## What you have to do
Extract every line of the entries below that contains the word "Expand".

——————————

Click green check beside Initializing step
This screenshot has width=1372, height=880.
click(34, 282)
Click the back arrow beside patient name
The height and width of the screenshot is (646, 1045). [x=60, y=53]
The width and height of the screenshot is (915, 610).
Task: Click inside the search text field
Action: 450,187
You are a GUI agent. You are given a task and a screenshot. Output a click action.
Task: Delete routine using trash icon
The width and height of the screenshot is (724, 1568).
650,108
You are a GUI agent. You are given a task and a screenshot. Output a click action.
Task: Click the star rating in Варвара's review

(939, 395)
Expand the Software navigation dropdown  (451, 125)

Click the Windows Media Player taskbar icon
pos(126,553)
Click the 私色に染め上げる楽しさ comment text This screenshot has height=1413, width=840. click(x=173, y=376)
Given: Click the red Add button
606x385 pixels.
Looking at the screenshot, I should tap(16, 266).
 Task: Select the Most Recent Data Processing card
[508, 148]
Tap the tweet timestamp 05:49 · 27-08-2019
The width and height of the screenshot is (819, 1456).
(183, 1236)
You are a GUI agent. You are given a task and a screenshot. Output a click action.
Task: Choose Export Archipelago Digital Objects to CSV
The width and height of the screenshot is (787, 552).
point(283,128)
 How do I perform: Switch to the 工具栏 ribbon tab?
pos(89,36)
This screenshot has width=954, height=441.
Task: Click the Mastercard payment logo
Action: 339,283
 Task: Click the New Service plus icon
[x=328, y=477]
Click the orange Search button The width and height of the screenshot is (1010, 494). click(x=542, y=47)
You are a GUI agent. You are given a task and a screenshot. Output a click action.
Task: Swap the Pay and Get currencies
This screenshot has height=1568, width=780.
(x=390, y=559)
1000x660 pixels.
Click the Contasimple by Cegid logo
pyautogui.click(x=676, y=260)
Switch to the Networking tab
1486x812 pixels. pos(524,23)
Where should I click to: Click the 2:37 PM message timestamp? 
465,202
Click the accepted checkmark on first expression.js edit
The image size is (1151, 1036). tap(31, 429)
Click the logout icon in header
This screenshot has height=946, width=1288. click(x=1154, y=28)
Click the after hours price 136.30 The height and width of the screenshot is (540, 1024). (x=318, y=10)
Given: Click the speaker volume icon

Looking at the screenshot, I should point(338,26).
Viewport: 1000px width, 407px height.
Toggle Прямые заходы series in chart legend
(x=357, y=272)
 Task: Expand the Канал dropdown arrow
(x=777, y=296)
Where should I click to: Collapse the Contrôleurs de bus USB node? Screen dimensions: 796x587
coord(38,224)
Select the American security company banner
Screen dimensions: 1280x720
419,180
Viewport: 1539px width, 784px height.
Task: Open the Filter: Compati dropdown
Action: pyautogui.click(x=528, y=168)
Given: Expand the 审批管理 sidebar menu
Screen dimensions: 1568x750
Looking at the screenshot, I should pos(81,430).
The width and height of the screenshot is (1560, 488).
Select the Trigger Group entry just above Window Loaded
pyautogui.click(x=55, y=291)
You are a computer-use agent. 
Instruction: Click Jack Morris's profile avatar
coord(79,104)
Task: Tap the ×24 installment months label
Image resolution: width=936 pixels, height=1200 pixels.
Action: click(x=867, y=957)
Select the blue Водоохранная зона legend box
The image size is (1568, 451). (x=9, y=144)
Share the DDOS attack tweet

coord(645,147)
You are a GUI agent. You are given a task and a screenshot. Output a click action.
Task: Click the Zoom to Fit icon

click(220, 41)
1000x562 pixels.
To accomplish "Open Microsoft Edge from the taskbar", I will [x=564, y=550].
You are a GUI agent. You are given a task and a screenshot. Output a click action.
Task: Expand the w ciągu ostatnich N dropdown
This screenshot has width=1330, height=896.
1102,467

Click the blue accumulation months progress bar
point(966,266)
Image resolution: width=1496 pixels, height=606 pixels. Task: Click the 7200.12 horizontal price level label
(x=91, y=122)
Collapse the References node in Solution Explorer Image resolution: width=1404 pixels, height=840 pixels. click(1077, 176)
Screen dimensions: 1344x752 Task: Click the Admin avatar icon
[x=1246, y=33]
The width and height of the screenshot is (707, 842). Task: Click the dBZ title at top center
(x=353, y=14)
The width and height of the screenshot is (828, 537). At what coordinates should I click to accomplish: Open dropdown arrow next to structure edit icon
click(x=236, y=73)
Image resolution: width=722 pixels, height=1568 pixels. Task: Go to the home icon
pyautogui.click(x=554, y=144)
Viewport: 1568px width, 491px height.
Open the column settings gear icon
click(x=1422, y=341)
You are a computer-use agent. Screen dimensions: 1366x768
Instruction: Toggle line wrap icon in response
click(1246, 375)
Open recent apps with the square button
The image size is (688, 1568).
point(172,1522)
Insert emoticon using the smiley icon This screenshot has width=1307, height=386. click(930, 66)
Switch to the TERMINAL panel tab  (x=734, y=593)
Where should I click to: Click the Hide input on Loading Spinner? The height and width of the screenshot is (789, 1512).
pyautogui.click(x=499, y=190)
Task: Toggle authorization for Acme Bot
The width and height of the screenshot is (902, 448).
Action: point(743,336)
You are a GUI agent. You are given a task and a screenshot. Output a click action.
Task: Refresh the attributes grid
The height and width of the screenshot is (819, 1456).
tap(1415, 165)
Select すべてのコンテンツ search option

——————————

## Task output
Expand the Software navigation dropdown  (451, 125)
 Task: Expand the Канал dropdown arrow
Given: Expand the 审批管理 sidebar menu
Task: Expand the w ciągu ostatnich N dropdown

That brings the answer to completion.